Mudanças previstas na proposta podem dificultar, em alguns casos, a prisão de senadores e deputados

Plenário da Câmara
Legenda: Lira tentou, nos últimos dias, articular um consenso entre as legendas
Foto: Agência Câmara

Arthur Lira, presidente da Câmara dos Deputados, desistiu de votar a PEC da Imunidade no plenário da Casa e agora vai enviar o documento para discussão em comissão especial. Partidos não conseguiram entrar em consenso

A PEC visa criar novas regras de imunidade parlamentar. Mudanças podem dificultar, em alguns casos, a prisão de senadores e deputados. Alguns partidos se mostraram contrários à maneira como a proposta estava tramitando. As informações são do G1.

Lira tentou, nos últimos dias, articular um consenso entre as legendas.
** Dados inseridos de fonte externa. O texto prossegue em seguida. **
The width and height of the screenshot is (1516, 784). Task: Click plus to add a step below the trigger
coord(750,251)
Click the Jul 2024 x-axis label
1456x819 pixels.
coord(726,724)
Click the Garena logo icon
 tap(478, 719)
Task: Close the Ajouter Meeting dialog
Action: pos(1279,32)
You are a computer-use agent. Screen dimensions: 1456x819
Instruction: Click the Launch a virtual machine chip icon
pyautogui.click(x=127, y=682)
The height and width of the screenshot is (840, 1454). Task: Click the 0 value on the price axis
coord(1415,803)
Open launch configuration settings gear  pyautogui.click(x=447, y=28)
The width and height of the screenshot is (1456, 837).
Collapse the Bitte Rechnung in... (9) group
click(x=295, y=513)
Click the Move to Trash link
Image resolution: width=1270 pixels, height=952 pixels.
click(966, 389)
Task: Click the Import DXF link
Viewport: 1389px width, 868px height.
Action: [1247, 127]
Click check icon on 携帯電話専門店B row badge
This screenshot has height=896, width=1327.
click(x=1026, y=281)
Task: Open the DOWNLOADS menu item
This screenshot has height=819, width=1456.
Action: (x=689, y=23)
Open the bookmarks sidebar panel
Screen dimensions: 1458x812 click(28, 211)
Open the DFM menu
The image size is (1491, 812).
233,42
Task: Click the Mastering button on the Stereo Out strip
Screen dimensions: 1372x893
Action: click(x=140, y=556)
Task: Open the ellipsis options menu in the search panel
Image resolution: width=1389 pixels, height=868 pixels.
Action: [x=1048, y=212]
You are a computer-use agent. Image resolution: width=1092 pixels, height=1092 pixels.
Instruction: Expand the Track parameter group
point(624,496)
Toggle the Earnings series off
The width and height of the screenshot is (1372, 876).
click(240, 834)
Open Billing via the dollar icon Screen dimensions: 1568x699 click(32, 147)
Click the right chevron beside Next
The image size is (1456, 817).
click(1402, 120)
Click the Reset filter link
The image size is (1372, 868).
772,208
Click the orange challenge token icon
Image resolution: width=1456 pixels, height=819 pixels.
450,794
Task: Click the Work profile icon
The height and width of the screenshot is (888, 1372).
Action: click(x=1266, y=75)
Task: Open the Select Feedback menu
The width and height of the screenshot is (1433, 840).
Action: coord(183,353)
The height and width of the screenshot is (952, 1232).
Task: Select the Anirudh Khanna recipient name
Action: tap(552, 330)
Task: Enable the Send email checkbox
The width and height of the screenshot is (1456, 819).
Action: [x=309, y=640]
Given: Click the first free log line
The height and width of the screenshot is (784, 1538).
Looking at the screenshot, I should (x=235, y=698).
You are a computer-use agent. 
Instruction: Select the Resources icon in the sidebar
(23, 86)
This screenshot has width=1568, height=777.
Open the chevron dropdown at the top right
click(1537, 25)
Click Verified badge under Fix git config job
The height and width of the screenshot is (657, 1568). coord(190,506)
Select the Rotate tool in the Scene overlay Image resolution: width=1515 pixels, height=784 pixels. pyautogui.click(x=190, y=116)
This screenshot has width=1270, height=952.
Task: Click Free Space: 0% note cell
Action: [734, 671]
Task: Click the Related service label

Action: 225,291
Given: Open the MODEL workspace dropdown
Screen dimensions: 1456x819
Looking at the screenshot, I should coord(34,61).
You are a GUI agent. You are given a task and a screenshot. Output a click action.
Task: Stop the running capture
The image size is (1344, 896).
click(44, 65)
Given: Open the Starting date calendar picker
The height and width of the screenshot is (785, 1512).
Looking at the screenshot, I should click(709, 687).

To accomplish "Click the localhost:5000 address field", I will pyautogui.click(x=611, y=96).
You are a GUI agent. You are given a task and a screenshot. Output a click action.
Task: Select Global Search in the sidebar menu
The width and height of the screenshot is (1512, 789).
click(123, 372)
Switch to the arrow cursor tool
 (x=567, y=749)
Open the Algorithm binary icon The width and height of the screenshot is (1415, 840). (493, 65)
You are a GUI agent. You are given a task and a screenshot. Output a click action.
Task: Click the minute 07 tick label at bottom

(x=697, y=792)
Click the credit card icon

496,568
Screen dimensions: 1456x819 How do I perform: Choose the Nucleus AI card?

No entanto, alguns partidos não gostaram da tramitação acelerada da PEC. Ela foi apresentada e incluída na pauta do plenário apenas dias após a prisão do deputado Daniel Silveira (PSL-RJ).

Uma das principais dificuldades práticas enfrentadas pelo líder do centrão foi o PT. O partido criticava alteração feita pela relatora da PEC, Margarete Coelho (PP-PI), que suprimiu dispositivo sobre a ficha limpa, e queria retirar do artigo de imunidade o trecho que tratava de responsabilização ético-disciplinar de congressistas por seus discursos e votos.

Votação vai pro CCJ

O rito tradicional de uma PEC exige a votação da admissibilidade pela CCJ (Comissão de Constituição e Justiça), para avaliar se atende aos princípios constitucionais, e o envio a uma comissão especial, responsável por avaliar o mérito da proposição. Só depois o texto segue para apreciação em plenário. As informações são da Folhapress. 

O que diz a PEC

A PEC, de autoria do deputado Celso Sabino (PSDB-PA), proíbe o afastamento de parlamentares do mandato por meio de medida cautelar e estabelece que decisões dessa natureza só poderão ter efeito se confirmadas pelo plenário do STF. 

Caso o parlamentar seja preso, ele deverá ser mantido sob custódia da Câmara ou do Senado até que o plenário se pronuncie. 

Se a prisão for mantida, a audiência de custódia deverá ser realizada em até 24 horas, e o juiz deverá relaxar a prisão, convertê-la em preventiva, conceder liberdade provisória ou aplicar outra medida diferente. O texto deixa claro ainda que o crime inafiançável deve estar previsto na Constituição. 

Além disso, afirma que busca e apreensão contra parlamentares passam a ser decisão exclusiva do STF.